White Bean Chicken Chili Soup


  • 6 cups chicken broth (or bone broth)
  • 2 – 15.8 ounce cans of cannellini beans (I used a can of chickpeas – they work too)
  • 1 tsp parsley
  • 1 tsp oregano
  • 1 tsp cumin
  • 1 tsp paprika
  • ¼ tsp cayenne pepper
  • ¼ tsp black pepper
  • pinch of sea salt
  • 4 tablespoons olive oil (divided)
  • 1¼ pound chicken breast, cubed small (I like to do this with shredded chicken)

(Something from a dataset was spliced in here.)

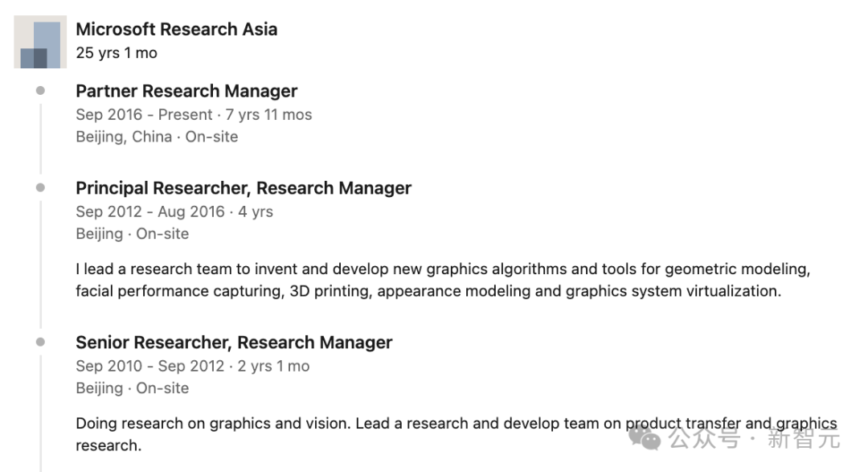
Task: Click the Microsoft Research Asia company logo
Action: [x=40, y=42]
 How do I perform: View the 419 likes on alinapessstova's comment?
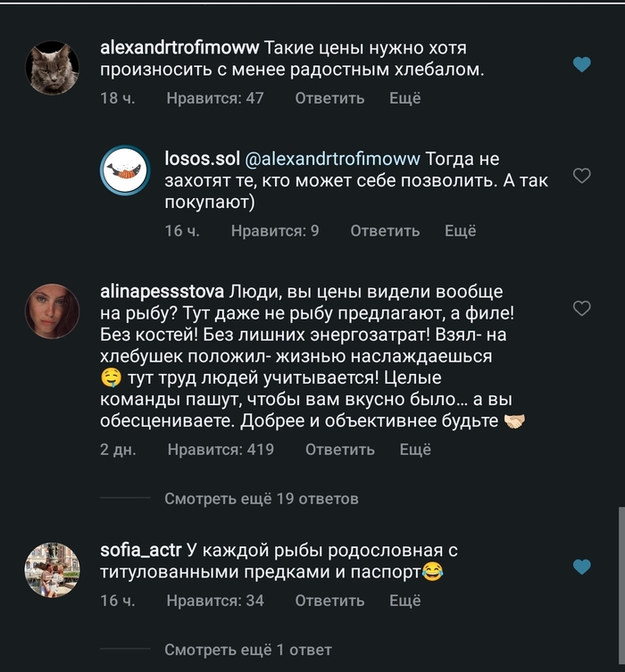point(220,450)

  • 1 cup white or yellow onion, diced
  • 1 cup chopped mushrooms
  • 4 cloves garlic, minced
  • 1 jalepeno, minced
  • handful of fresh sage, and cilantro


  1. In a large pot, add broth and beans and bring to a boil.  Add seasonings and reduce heat to simmer.

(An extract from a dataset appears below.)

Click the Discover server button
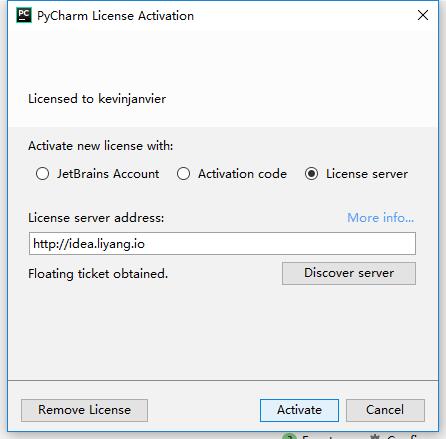446x439 pixels. coord(349,273)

  2. In a medium pan warm 2 tablespoons of oil and add cubed chicken and cook for about 4-5 minutes.
  3. Add chicken to simmering stock.
  4. In the chicken pan, add garlic, onions, jalepeno and mushrooms with the remaining 2 tbsp of olive oil and saute until onions are translucent.

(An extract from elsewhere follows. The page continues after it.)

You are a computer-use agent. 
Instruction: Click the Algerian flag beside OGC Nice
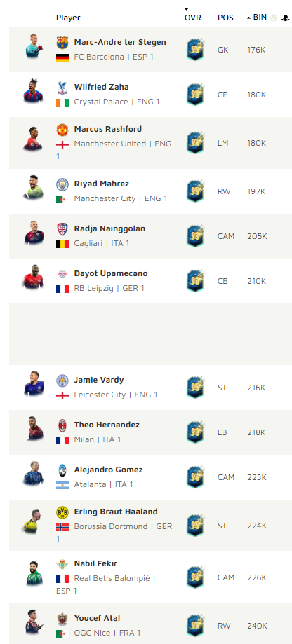62,633
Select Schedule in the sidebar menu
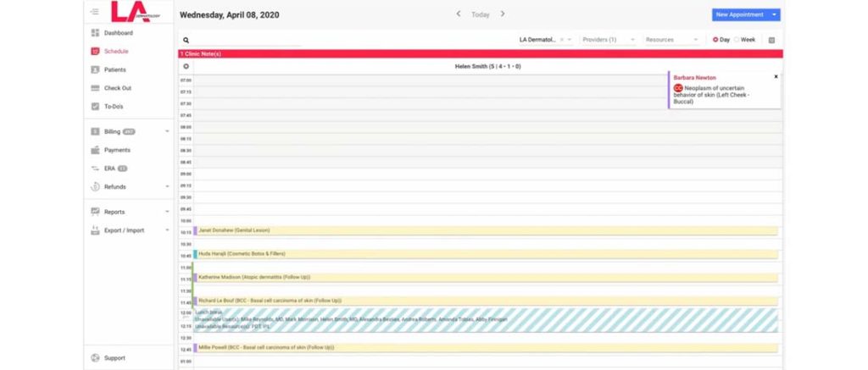868x370 pixels. 116,52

  5. Rough chop cilantro and sage and add to onion, garlic and jalapeno mixture. Saute for a minute or two, add to the stock pot.
  6. Let the entire thing simmer on low for another 30 minutes or more. The longer you simmer the thicker the soup.  I added a couple tsp of gluten free flour to thicken.